Nominated for 11 Tony Awards, this third outing is not your father’s La Cage. Before crossing the pond to 48th Street, London’s Terry Johnson-helmed Menier Chocolate Factory production tossed out the high glam glitz of the 1983 original and stripped it down to its shabby drag club roots. Six Cagelles and the principal actors perform for an audience seated in a small theatre set up like a real club. It won 2009 Olivier Awards for Best Musical Revival and Best Actor in a Musical for star Douglas Hodge. When producers Sonia Friedman and David Babani approached Herman two years prior with Johnson’s fresh conceit, he realized they had uncovered a new way to expand the life of the show.
“They didn’t want me to change anything,” he explains. “They didn’t want Harvey to change any dialogue. They just wanted our blessing to do it in this very scaled-down fashion so the audience actually feels like they’re coming into a little club and having that experience of being part of the show. Harvey and I were thrilled because we recognized how life-giving that was to our baby. There would now be new ways and new places to do it.
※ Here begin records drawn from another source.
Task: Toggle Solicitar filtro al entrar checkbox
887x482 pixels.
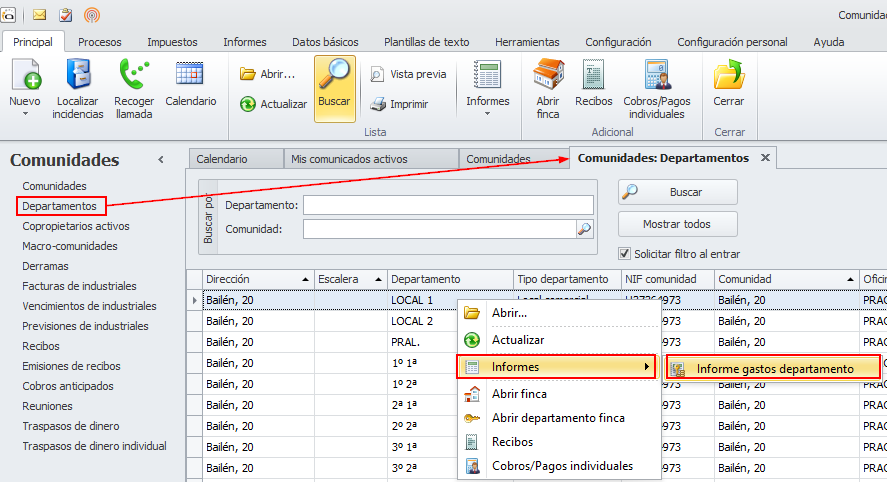Action: click(625, 254)
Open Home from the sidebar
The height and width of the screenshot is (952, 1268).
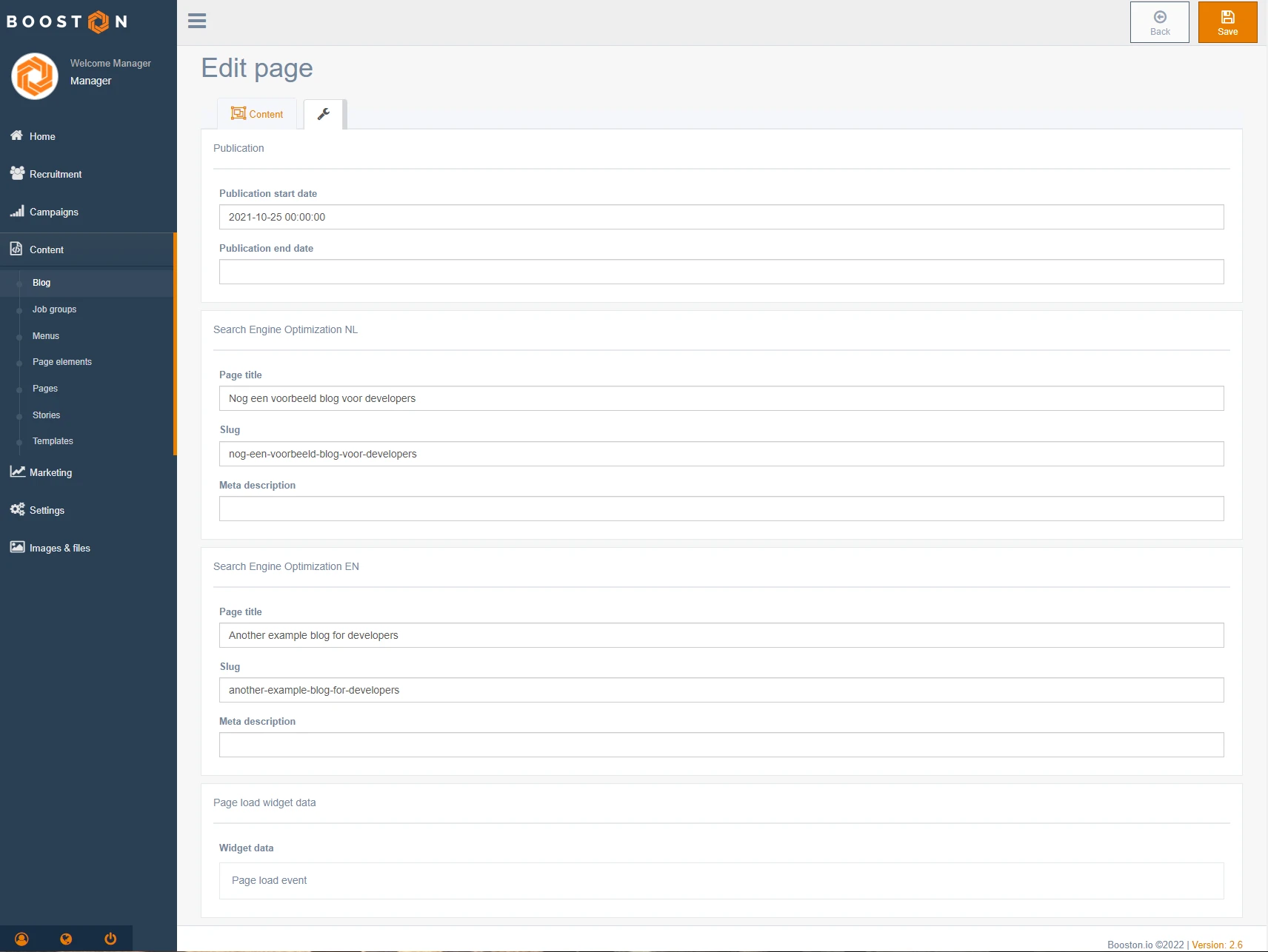coord(42,136)
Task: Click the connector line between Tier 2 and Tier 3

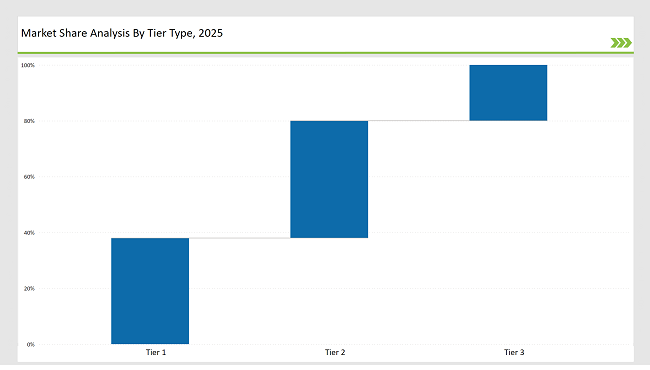Action: 419,121
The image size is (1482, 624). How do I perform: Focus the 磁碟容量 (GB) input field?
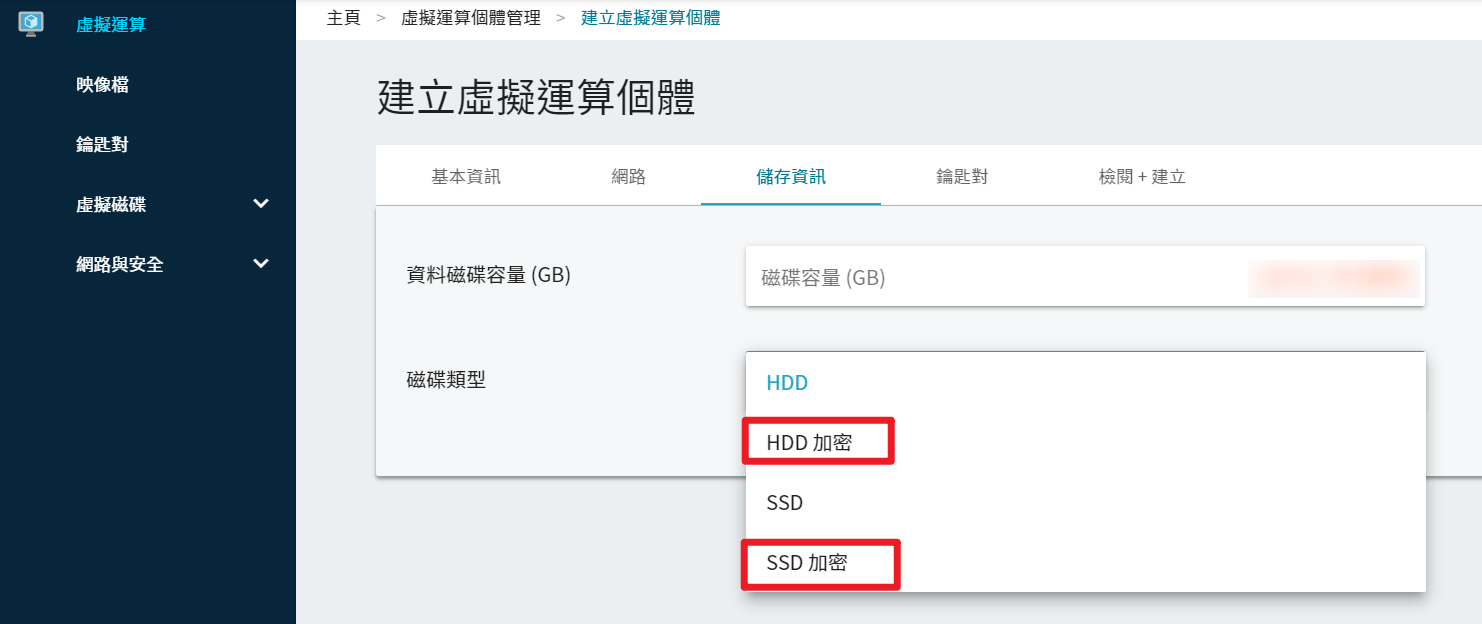tap(1085, 276)
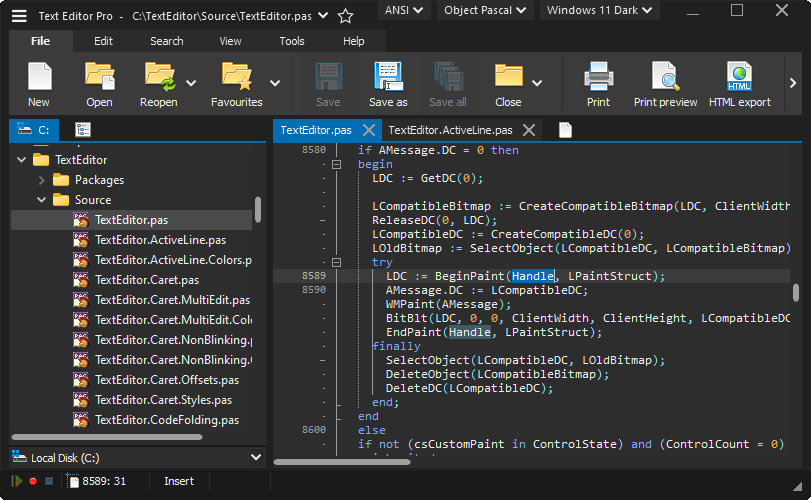Open the Search ribbon tab

pyautogui.click(x=167, y=41)
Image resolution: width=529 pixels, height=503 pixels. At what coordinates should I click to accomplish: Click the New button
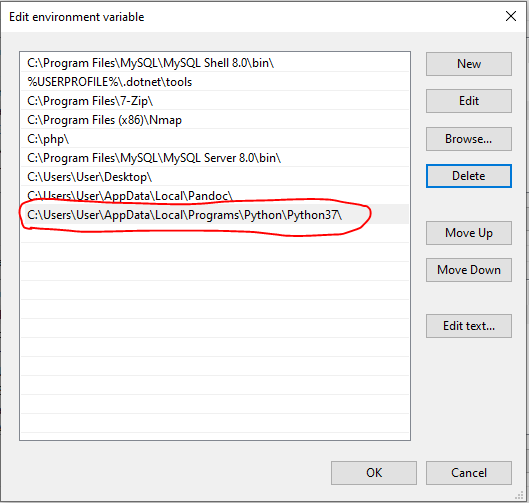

“Let’s face it, the original La Cage was expensive. I mean the Cagelles’ costumes used every sequin and bead in New York! They were magnificent but it was known as an expensive, heavy musical. And I loved every minute of it.”
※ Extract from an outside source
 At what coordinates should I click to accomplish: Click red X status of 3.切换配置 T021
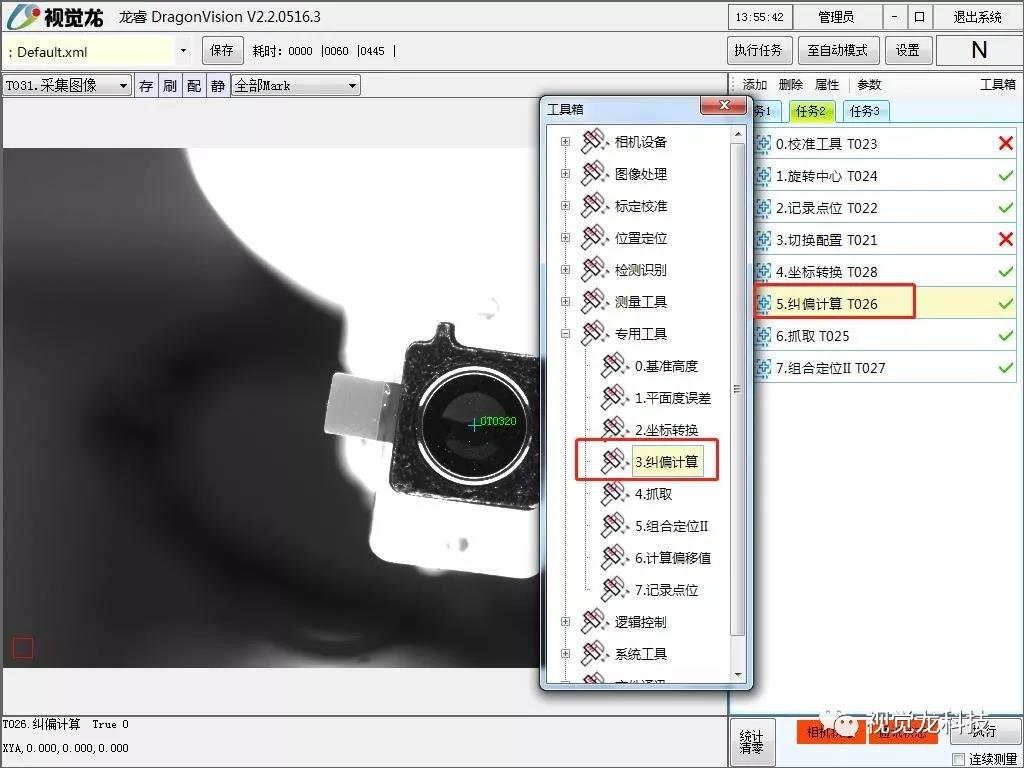coord(1005,240)
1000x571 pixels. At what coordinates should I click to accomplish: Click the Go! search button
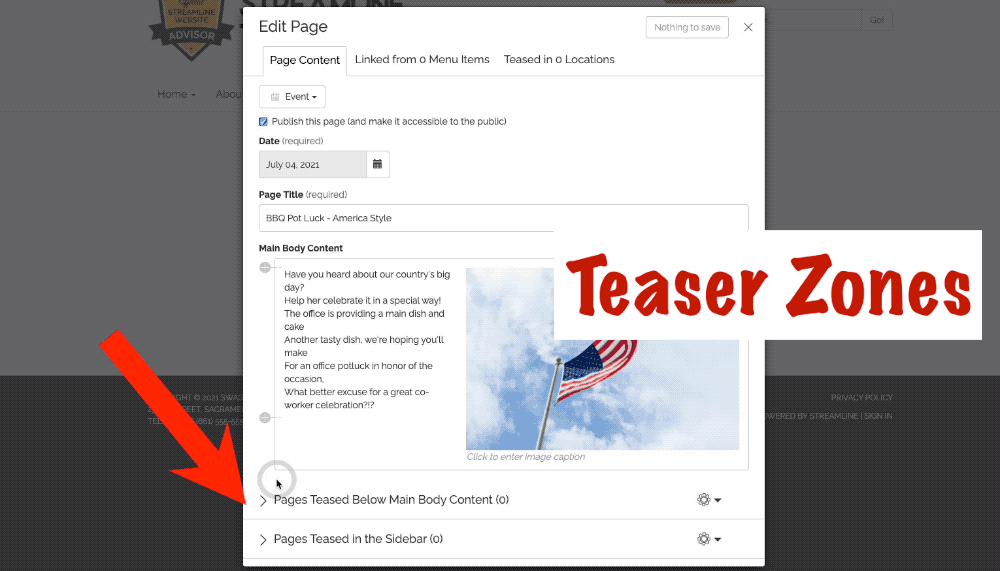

Herman credits the London team with birthing the new La Cage concept completely on their own sans his input, which he admits was a new experience for him.
“The three of them were very instrumental in how this was done. They did it. I wasn’t there. And I’m a very hands-on guy I have to admit. Maybe too much sometimes. I supervised the two returns of Carol Channing in Hello, Dolly! and I always have my hand in a Mack & Mabel production somewhere because I’m trying to get that into the perfect place. But I had nothing to do with it! So it was a real eye opener because neither Harvey or I were there to say ‘you can’t do that to this.’ We just let them go.”
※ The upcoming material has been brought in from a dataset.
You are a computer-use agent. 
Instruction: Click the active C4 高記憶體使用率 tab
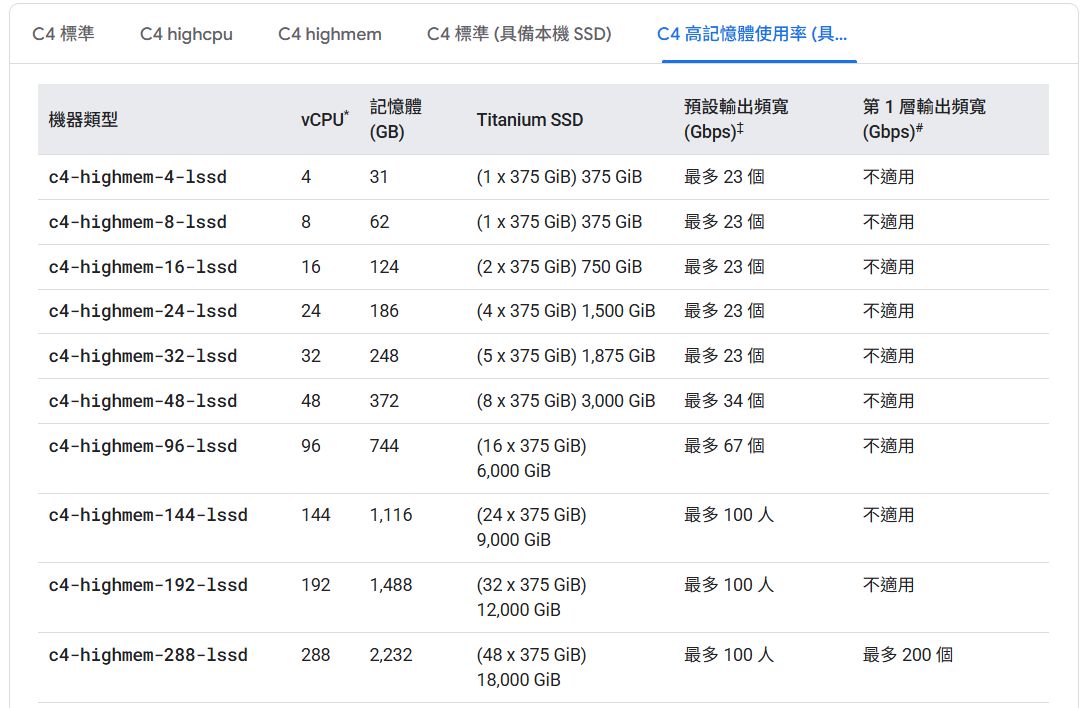pyautogui.click(x=752, y=34)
While some health issues prevented Herman from seeing the London production, he attended opening night at the Longacre Theatre and saw how letting go transformed his show.
“Oddly enough my initial reaction was, this enhances my work more than the original,” he admits. “It is so much more moving and so much funnier because there’s nothing in the way. I didn’t realize that until I saw it. Not only is it a wonderful new way to do the show but now it directs more focus to the important things I was writing about. There’s a song in La Cage called ‘Look Over There’ where George scolds his son and says, ‘How can you forget about this man who brought you love and brought us all this joy and say he’s not welcome at your wedding?’ This production made that stronger. When Kelsey sings that song, he takes the kid by the back of his jacket or shirt and forces him to take, not an actual look, but an inward look at the man who did all this for him. It’s so much more powerful than it was originally. That’s what I’m thrilled about. That Harvey’s work and my work is stronger. And we didn’t change a thing.”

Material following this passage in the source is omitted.